Common multicore programming problems: Part 3 - nonblocking algorithms, ping-ponging and memory reclamation
By Shameem Akhter and Jason Roberts, Intel Corp.
One way to solve the problems introduced by locks is to not use locks.
Algorithms designed to do this are called non-blocking.
The defining characteristic of a non-blocking algorithm is that
stopping a thread does not prevent the rest of the system from making
progress. There are different non-blocking guarantees:
1) Obstruction
freedom. A thread makes progress as long as there is no
contention, but live lock is possible. Exponential backoff can be used
to work around live lock.
2) Lock freedom.
The system as a whole makes progress.
3) Wait freedom.
Every thread makes progress, even when faced with contention. Very few
non-blocking algorithms achieve this.
Non-blocking algorithms are immune from lock contention, priority
inversion, and convoying. Non-blocking algorithms have a lot of
advantages, but with these come a new set of problems that need to be
understood.
Non-blocking algorithms are based on atomic operations. A few
non-blocking algorithms are simple. Most are complex, because the
algorithms must handle all possible interleaving of instruction streams
from contending processors.
A trivial non-blocking algorithm is counting via an interlocked
increment instead of a lock. The interlocked instruction avoids lock
overhead and pathologies.
However, simply using atomic operations is not enough to avoid race
conditions, because as discussed before, composing thread-safe
operations does not necessarily yield a thread-safe procedure. As an
example, the C code in Figure 7.10
below shows the wrong way and right way to decrement and test a
reference count p >ref_count.
In the wrong code, if the count was originally 2, two threads
executing the wrong code might both decrement the count, and then both
see it as zero at the same time. The correct code performs the
decrement and test as a single atomic operation.
 |
| Figure
7.10. Atomic Operations and Race Conditions |
Most non-blocking algorithms involve a loop that attempts to perform
an action using one or more compare-and-swap (CAS) operations, and
retries when one of the CAS operations fails. A simple and useful
example is implementing a thread-safe fetch-and-op.
A fetch-and-op reads a value from a location, computes a new value
from it, and stores the new value.
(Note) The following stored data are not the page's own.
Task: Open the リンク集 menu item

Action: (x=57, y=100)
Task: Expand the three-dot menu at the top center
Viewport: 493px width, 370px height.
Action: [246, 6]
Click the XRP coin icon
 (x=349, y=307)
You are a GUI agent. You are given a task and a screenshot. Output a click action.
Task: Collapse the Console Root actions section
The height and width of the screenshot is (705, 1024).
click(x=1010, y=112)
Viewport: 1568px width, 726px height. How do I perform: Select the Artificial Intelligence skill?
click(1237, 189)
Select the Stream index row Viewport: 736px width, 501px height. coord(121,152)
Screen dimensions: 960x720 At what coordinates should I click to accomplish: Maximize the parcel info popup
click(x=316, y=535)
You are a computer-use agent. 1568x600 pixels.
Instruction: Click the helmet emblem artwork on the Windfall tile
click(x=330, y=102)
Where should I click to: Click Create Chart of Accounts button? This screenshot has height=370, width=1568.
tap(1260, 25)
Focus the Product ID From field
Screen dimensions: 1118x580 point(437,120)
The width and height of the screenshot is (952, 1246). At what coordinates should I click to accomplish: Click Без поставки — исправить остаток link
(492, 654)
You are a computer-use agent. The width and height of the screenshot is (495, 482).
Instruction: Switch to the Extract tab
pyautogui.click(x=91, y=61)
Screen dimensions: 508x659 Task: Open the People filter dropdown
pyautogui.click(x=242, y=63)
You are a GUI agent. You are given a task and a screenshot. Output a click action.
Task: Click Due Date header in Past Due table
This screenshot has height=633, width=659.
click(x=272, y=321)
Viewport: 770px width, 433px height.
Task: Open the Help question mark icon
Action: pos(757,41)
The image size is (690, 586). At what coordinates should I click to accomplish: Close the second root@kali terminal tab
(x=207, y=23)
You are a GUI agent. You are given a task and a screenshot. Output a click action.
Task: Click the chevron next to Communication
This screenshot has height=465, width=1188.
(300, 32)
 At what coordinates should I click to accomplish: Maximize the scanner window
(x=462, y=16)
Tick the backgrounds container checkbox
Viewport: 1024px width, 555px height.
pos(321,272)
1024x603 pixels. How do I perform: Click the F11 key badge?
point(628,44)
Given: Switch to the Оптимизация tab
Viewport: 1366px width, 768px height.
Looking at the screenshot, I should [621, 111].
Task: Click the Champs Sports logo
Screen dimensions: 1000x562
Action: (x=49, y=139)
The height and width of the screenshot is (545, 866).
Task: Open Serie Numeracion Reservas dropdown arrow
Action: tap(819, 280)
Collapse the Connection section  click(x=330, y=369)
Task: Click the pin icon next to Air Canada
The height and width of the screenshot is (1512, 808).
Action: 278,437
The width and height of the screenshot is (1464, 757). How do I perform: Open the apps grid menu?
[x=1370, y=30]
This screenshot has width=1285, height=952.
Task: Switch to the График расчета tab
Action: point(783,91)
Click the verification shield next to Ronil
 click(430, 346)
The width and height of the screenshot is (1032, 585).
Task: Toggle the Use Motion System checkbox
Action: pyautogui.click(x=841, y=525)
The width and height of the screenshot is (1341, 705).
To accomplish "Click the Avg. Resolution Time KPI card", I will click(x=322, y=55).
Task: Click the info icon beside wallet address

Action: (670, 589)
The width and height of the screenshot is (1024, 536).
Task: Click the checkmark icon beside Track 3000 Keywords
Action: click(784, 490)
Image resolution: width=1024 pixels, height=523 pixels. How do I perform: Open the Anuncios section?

Figure
7.11 below illustrates both a locked version and a non-blocking
version that operate on a location x.
The non-blocking version reads location x into a local temporary
x_old, and computes a new value x_new = op(x_old). The routine
InterlockedCompareExchange stores the new value, unless x is now
different than x_old. If the store fails, the code starts over until it
succeeds.
 |
| Figure
7.11. Comparison of Locked and Lockless Code for Fetch-and-op |
Fetch-and-op is useful as long as the order in which various threads
perform op does not matter. For example, op might be "multiply by 2."
The location x must have a type for which a compare-and-exchange
instruction is available.
ABA Problem
In Figure 7.11 above, there is
a time interval between when a thread executes "x_old = x" and when the thread
executes InterlockedCompareExchange.
During this interval, other processors might perform other fetch-and-op
operations.
For example, suppose the initial value read is A. An intervening
sequence of fetch-and-op operations by other processors might change x
to B and then back to A.
When the original thread executes InterlockedCompareExchange,
it will be as if the other processor's actions never happened. As long
as the order in which op is executed does not matter, there is no
problem. The net result is the same as if the fetch-and-op operations
were reordered such that the intervening sequence happens before the
first read.
 |
| Figure
7.12. Lockless Implementation of a Linked Stack that May Suffer from
ABA Problem |
But sometimes fetch-and-op has uses where changing x from A to B to
A does make a difference. The problem is indeed known as the ABA
problem. Consider the lockless implementation of a stack shown in Figure 7.12 above. It is written in
the fetch-and-op style, and thus has the advantage of not requiring any
locks.
But the "op" is no longer a pure function, because it deals with
another shared memory location: the field "next." Figure 7.13 below shows a sequence
where the function BrokenLockLessPop corrupts the linked stack.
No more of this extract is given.